The Joint Annual Scientific Meetings of the Endocrine Society of Australia and the Society for Reproductive Biology 2018

Androgen actions in ovarian health and pathogenesis (#125)

Kirsty Walters 1
  1. School of Women’s & Children’s Health, University of New South Wales, Sydney, NSW, Australia

Androgen actions mediated via the androgen receptor (AR) are well established as playing a vital role in male reproductive development and function, but the biological role of androgen actions in female reproduction has only recently started to be unravelled.

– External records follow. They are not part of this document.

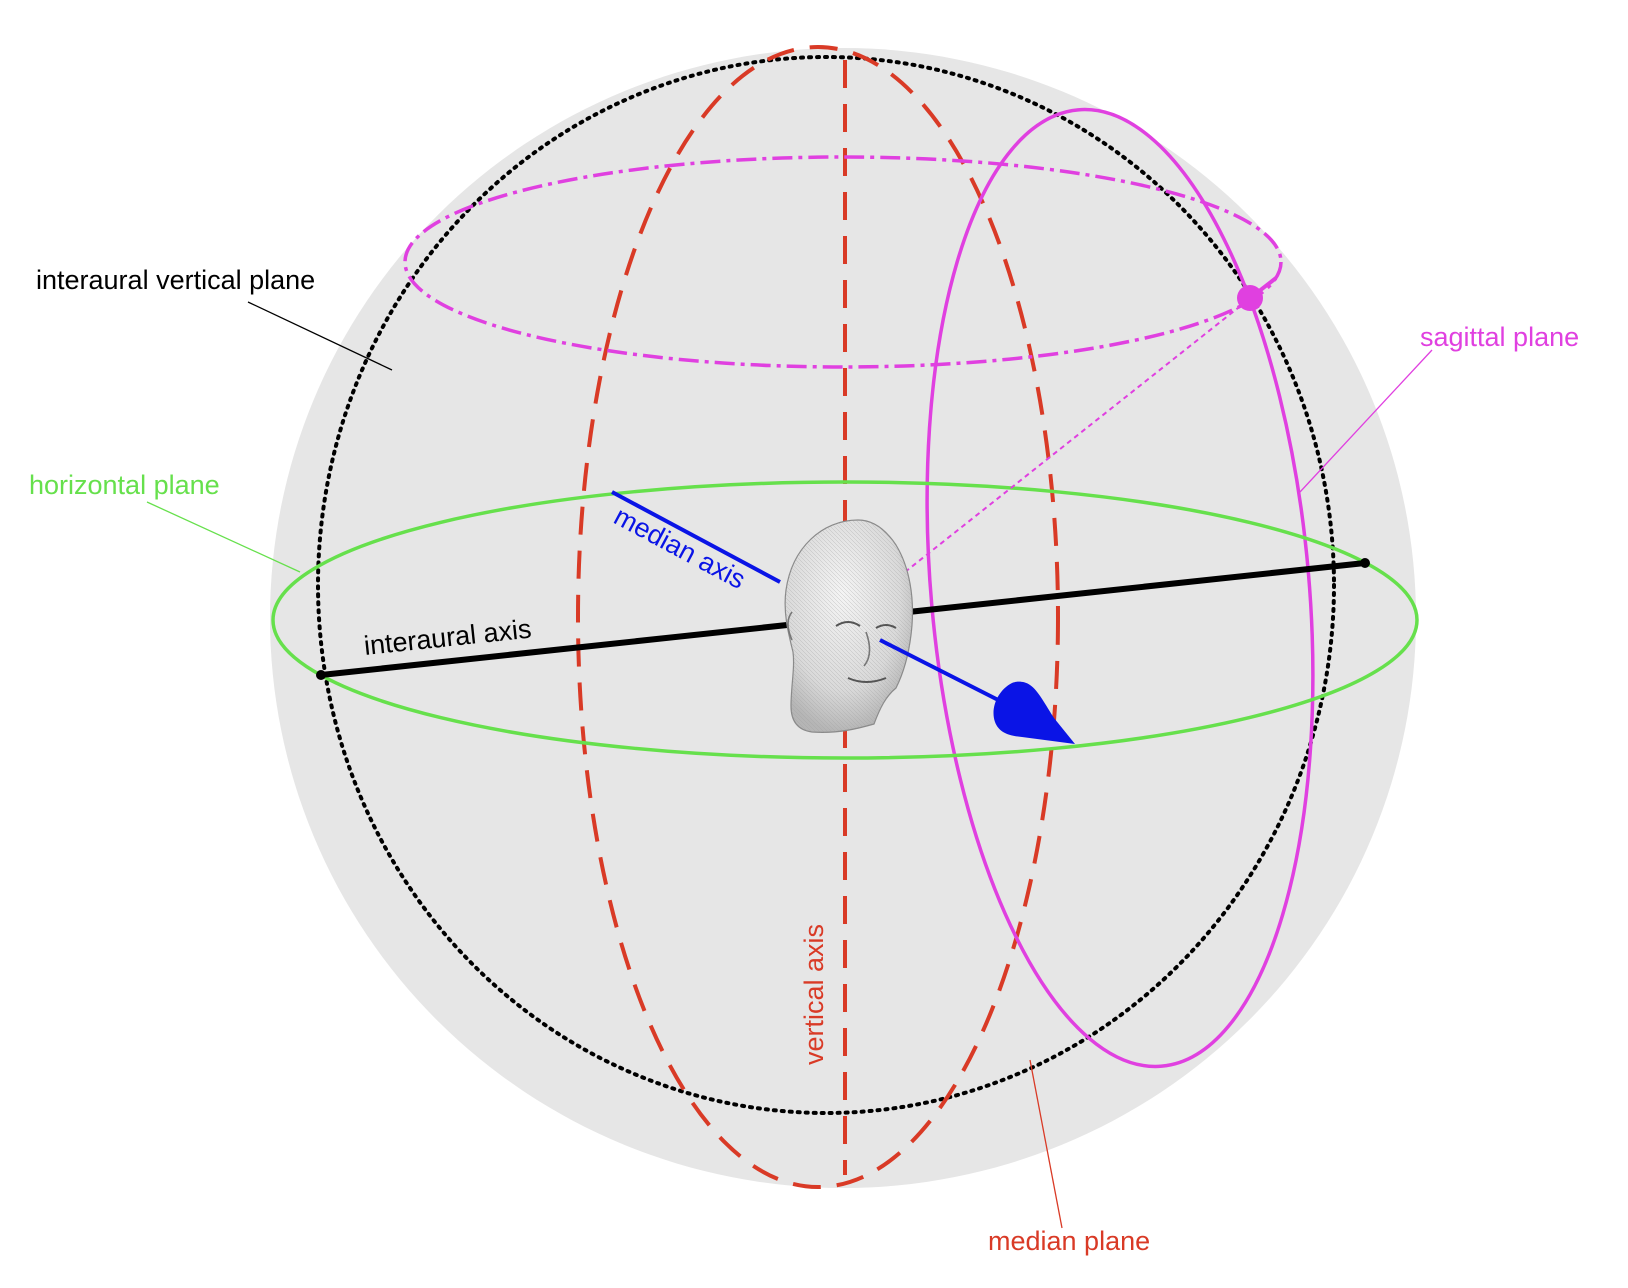 The image size is (1628, 1288). Describe the element at coordinates (814, 994) in the screenshot. I see `vertical-axis-label: vertical axis` at that location.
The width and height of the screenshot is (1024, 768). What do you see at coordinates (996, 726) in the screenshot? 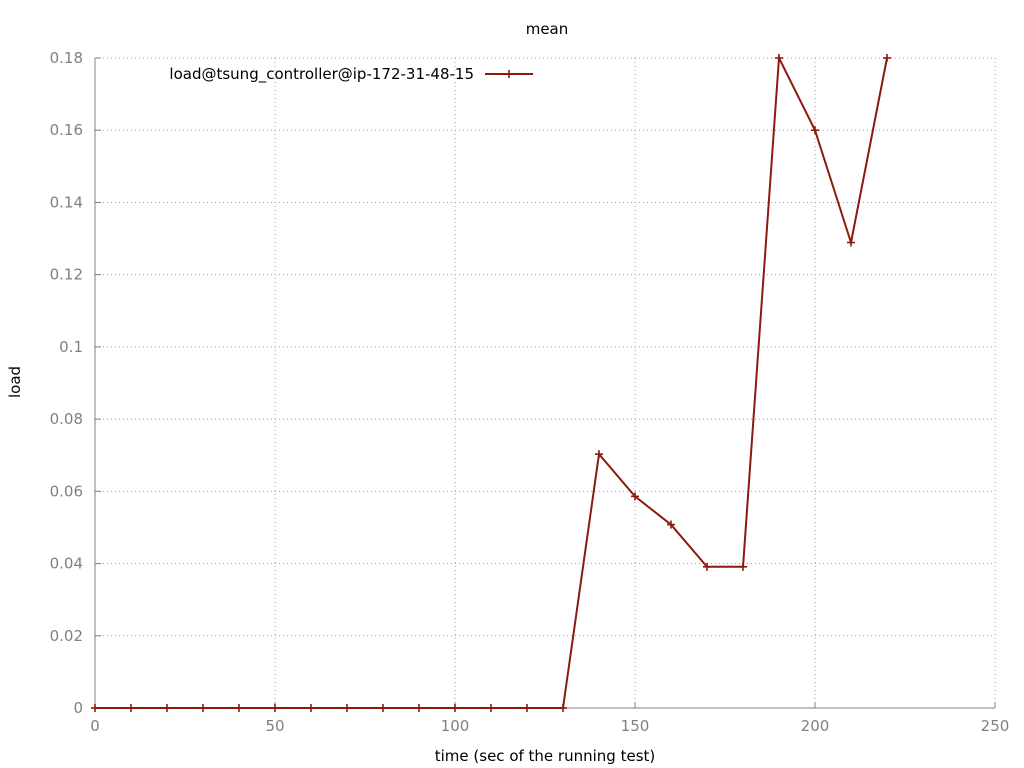
I see `x-tick-label: 250` at bounding box center [996, 726].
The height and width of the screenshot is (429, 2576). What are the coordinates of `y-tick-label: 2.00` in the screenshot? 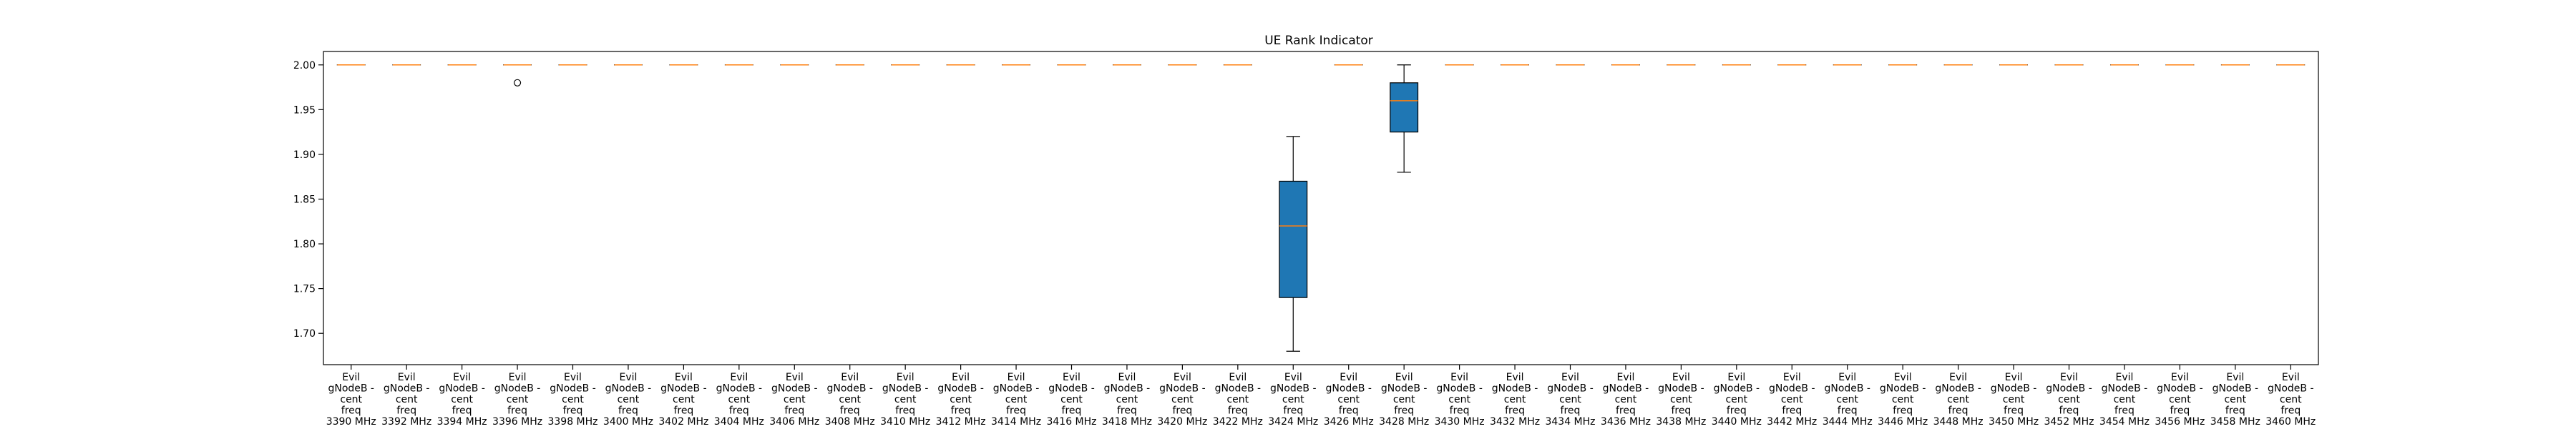 It's located at (304, 66).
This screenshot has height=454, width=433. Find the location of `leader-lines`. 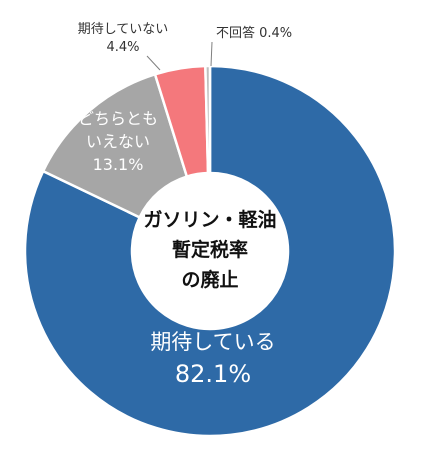

leader-lines is located at coordinates (180, 56).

Deciphering the specific mechanisms by which AR-mediated actions impact on ovarian function has been hindered by ambiguity of pharmacological investigations relying on aromatizable androgens that also act via estrogen receptors. Using novel global and cell-specific female AR knockout mouse models (ARKO) we confirmed a role for AR-mediated androgen actions in regulating ovarian function and maintaining optimal female fertility. Furthermore, observational human studies and animal experiments provide substantial evidence of a role for AR-mediated androgen actions in the origins of the most frequent endocrine condition in women, polycystic ovarian syndrome (PCOS). Hyperandrogenism is the most consistent PCOS characteristic, however it is unclear if androgen excess, is a cause or a consequence of PCOS. We combined a hyperandrogenised PCOS mouse model with global and cell-specific AR ARKO mice to uncover the sites of androgen action that mediate the development of the PCOS phenotype. These studies proved that global loss of AR actions (ARKO) protects females from the induction of PCOS features. Furthermore our findings highlighted the importance of non-ovarian (neuroendocrine) AR-mediated androgen actions in the origins of PCOS, as a neuron-specific loss of AR signaling protected against the development of most PCOS traits. In concert, these findings illuminate the key roles of AR-mediated androgen actions in optimizing ovarian function and female fertility, as well as providing evidence to support excess androgen receptor (AR)-mediated actions in the brain, as major drivers of the mechanisms underpinning the development of PCOS.